The real question is what’s going to happen in the Minnesota House, where the stadium bill failed to clear a committee on Monday. GOP House Speaker Kurt Zellers declined to commit to bringing the issue to a vote on the floor, which is what the team and League have been demanding.
“I think we’ll have that answer for you in the next couple of days, I think. Right now, I think it’s a little too early. Essentially, the bill is dead. It died in Gov Ops. But there’s creative ways around here to make sure things do move,” said Zellers. “So, it’s alive in the Senate, and that may be the best first step.”
Gov. Mark Dayton had what might be the single nugget of news from the meeting. He said the NFL says it has started working its way down its relocation checklist.
“They said again that they’d like to have a team in Los Angeles,” Dayton said. “They’d like to have it be not the Vikings. There are other franchises, that are likely, possible to go. There are other places beyond Los Angeles, he didn’t elaborate, that are interested in a team. So whether the Vikings are going to get sold, or somebody’s going to move them, or they’re going to get moved, they didn’t address that.”

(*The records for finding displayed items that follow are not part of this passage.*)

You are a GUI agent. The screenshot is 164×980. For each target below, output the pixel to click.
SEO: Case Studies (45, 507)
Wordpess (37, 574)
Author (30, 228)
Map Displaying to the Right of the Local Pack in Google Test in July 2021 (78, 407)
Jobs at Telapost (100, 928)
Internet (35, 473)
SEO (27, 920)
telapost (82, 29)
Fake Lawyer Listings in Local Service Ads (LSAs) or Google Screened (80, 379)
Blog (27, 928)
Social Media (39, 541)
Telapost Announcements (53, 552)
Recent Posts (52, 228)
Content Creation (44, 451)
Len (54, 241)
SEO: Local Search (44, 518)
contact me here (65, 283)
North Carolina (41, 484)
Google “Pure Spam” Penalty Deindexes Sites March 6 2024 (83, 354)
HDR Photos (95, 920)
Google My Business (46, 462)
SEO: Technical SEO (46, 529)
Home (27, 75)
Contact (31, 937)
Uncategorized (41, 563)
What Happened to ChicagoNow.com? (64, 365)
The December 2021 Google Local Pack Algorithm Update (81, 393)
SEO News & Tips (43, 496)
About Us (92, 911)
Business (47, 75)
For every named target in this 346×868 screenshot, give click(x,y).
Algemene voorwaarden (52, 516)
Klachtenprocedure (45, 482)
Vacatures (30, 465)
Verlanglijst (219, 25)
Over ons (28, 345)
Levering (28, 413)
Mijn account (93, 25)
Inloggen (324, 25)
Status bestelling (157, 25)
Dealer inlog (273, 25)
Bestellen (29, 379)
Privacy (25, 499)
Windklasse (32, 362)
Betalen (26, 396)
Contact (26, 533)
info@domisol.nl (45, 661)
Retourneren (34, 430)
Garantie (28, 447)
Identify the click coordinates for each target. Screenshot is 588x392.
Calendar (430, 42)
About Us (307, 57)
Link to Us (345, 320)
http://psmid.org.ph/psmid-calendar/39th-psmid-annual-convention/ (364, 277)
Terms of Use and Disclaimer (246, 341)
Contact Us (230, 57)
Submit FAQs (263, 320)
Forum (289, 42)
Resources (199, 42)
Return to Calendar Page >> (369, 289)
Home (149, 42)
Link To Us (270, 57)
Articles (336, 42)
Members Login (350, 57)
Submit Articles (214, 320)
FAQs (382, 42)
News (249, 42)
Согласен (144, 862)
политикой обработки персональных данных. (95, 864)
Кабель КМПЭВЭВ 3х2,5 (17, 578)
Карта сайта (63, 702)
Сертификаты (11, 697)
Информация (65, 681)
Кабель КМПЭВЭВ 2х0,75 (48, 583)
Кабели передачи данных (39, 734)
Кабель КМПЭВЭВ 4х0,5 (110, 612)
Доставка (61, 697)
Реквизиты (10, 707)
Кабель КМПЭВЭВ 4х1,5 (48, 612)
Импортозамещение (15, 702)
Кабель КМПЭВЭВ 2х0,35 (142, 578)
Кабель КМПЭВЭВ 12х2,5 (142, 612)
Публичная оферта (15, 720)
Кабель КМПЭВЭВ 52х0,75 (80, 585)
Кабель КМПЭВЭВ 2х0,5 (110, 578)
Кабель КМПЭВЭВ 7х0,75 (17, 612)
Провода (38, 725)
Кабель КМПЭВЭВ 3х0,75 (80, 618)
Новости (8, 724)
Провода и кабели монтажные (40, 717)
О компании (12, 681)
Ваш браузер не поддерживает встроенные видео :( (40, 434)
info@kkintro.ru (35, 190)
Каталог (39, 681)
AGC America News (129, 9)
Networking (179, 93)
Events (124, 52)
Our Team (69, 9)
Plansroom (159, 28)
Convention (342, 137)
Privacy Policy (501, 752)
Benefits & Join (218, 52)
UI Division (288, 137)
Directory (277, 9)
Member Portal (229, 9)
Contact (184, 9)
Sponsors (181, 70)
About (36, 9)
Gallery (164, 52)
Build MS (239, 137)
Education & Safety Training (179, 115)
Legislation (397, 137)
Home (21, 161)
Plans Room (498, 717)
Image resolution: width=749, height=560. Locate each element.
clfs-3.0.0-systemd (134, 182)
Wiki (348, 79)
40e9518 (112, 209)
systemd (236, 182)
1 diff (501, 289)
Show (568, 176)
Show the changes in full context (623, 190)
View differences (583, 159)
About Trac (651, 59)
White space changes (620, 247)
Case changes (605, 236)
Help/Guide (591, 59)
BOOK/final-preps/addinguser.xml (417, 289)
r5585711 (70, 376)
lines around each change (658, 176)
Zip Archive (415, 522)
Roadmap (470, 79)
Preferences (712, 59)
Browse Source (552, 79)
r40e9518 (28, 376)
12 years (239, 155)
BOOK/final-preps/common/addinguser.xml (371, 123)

There were reports yesterday that the League might tell Minnesota that it was waiving its Feb. 15 relocation deadline. That could potentially put the debate into sudden-death overtime by letting the Vikings announce a move after this year’s deadline. But Goodell denied that the League had suggested any changes to the relocation policy in today’s meeting.
The Senate is scheduled to take up its three Vikings stadium bills 30 minutes after its session today, which will be the first test of whether the NFL visit may have moved the ball at all at the Capitol.